BEIJING: While Huawei’s founder brushes aside a US ban against his company, the telecom giant’s employees have been less sanguine, confessing fears for their future in online chat rooms.
Huawei CEO Ren Zhengfei declared this week the company has a hoard of microchips and the ability to make its own in order to withstand a potentially crippling US ban on using American components and software in its products.
“If you really want to know what’s going on with us, you can visit our Xinsheng Community,” Ren told Chinese media, alluding to Huawei’s internal forum partially open to viewers outside the company.

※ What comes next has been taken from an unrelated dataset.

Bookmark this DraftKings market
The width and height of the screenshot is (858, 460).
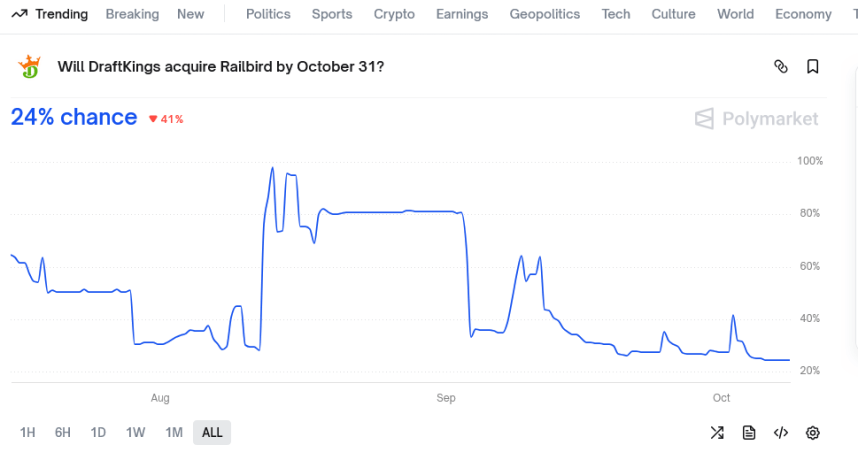tap(813, 67)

But a peek into Xinsheng shows his words have not reassured everyone within the Shenzhen-based company.
“During difficult times, what should we do as individuals?” posted an employee under the handle Xiao Feng on Thursday.
“At home reduce your debts and maintain enough cash,” Xiao Feng wrote.
“Make a plan for your financial assets and don’t be overly optimistic about your remuneration and income.”
This week Google, whose Android operating system powers most of the world’s smartphones, said it would cut ties with Huawei as a result of the ban.
Another critical partner, ARM Holdings — a British designer of semiconductors owned by Japanese group Softbank — said it was complying with the US restrictions.
“On its own Huawei can’t resolve this problem, we need to seek support from government policy,” one unnamed employee wrote last week, in a post that received dozens of likes and replies.
The employee outlined a plan for China to block off its smartphone market from all American components much in the same way Beijing fostered its Internet tech giants behind a “Great Firewall” that keeps out Google, Facebook, Twitter and dozens of other foreign companies.
“Our domestic market is big enough, we can use this opportunity to build up domestic suppliers and our ecosystem,” the employee wrote.
For his part, Ren advocated the opposite response in his interview with Chinese media.
“We should not promote populism; populism is detrimental to the country,” he said, noting that his family uses Apple products.
Other employees strategized ways to circumvent the US ban.
One advocated turning to Alibaba’s e-commerce platform Taobao to buy the needed components. Another dangled the prospect of setting up dozens of new companies to make purchases from US suppliers.
Many denounced the US and proposed China ban McDonald’s, Coca-Cola and all-American movies and TV shows.
“First time posting under my real name: we must do our jobs well, advance and retreat with our company,” said an employee named Xu Jin.
The tech ban caps months of US effort to isolate Huawei, whose equipment Washington fears could be used as a Trojan horse by Chinese intelligence services.
Still, last week Trump indicated he was willing to include a fix for Huawei in a trade deal that the two economic giants have struggled to seal and US officials issued a 90-day reprieve on the ban.
In Xinsheng, an employee with the handle Youxin lamented: “I want to advance and retreat alongside the company, but then my boss told me to pack up and go,” followed by two sad-face emoticons.